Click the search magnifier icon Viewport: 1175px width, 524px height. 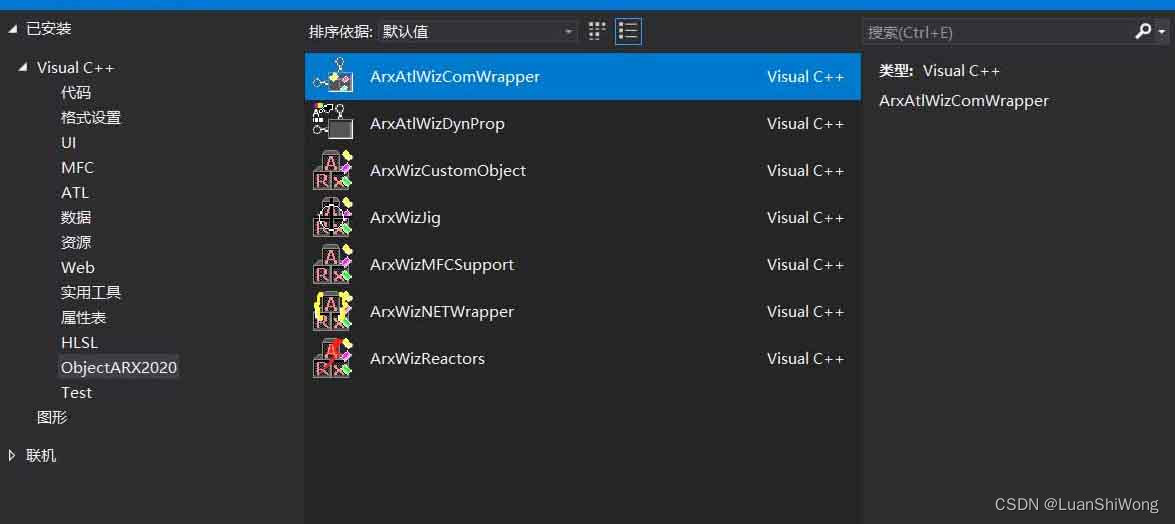click(x=1143, y=31)
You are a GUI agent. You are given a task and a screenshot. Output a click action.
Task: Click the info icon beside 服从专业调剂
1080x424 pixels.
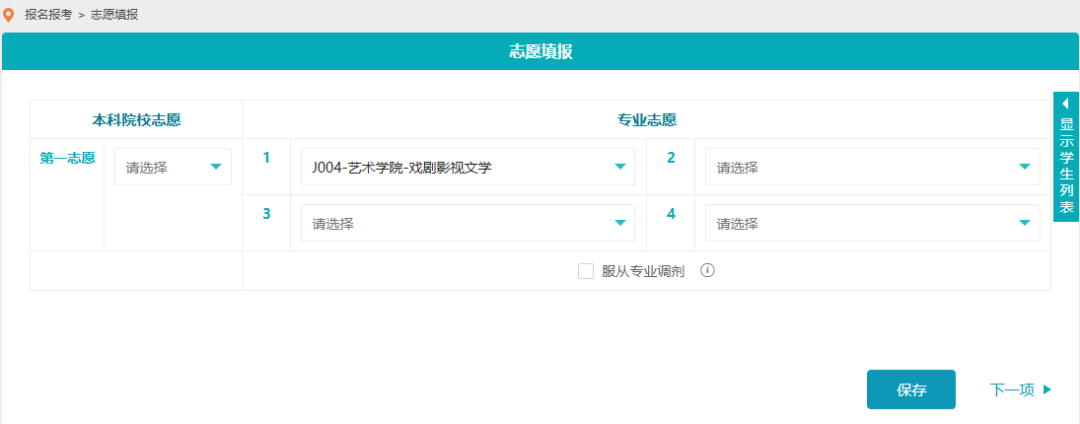point(707,271)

********************

Transcribe exactly, and only, the lines from the line with "Task: Click the info icon beside 服从专业调剂" through the last line of the records, inclusive; the pictures do not belong in the copy.

Task: Click the info icon beside 服从专业调剂
1080x424 pixels.
point(707,271)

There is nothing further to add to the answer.